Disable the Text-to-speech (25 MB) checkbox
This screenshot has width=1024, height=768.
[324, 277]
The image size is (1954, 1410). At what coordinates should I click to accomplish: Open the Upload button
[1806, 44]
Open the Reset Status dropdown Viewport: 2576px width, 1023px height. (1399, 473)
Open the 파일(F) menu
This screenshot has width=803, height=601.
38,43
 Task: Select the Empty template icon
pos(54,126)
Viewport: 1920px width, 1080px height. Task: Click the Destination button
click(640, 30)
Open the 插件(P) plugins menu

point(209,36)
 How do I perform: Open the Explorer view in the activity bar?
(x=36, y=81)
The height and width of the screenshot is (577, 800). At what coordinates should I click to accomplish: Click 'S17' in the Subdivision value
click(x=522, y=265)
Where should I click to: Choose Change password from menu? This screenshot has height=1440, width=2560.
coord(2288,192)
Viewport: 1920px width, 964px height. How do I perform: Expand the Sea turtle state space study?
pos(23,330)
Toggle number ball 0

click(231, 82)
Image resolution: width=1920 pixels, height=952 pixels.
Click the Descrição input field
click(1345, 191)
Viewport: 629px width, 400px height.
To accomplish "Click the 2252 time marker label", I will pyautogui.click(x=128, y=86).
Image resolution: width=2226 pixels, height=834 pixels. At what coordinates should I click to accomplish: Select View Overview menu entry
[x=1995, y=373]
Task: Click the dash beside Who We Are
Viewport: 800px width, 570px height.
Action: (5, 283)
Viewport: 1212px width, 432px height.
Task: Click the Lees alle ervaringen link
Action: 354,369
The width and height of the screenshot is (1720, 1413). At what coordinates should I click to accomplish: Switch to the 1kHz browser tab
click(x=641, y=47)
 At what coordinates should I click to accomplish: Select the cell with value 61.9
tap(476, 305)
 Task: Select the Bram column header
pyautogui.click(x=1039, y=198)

-*-

### What needs to be done
Reproduce the lines from the one containing "Viewport: 1920px width, 964px" through the last of the lines, keeping each one unchanged.

### The answer
Viewport: 1920px width, 964px height. How do I perform: Expand the Sea turtle state space study?
pos(23,330)
Toggle number ball 0

click(231, 82)
Image resolution: width=1920 pixels, height=952 pixels.
Click the Descrição input field
click(1345, 191)
Viewport: 629px width, 400px height.
To accomplish "Click the 2252 time marker label", I will pyautogui.click(x=128, y=86).
Image resolution: width=2226 pixels, height=834 pixels. At what coordinates should I click to accomplish: Select View Overview menu entry
[x=1995, y=373]
Task: Click the dash beside Who We Are
Viewport: 800px width, 570px height.
Action: (5, 283)
Viewport: 1212px width, 432px height.
Task: Click the Lees alle ervaringen link
Action: 354,369
The width and height of the screenshot is (1720, 1413). At what coordinates should I click to accomplish: Switch to the 1kHz browser tab
click(x=641, y=47)
 At what coordinates should I click to accomplish: Select the cell with value 61.9
tap(476, 305)
 Task: Select the Bram column header
pyautogui.click(x=1039, y=198)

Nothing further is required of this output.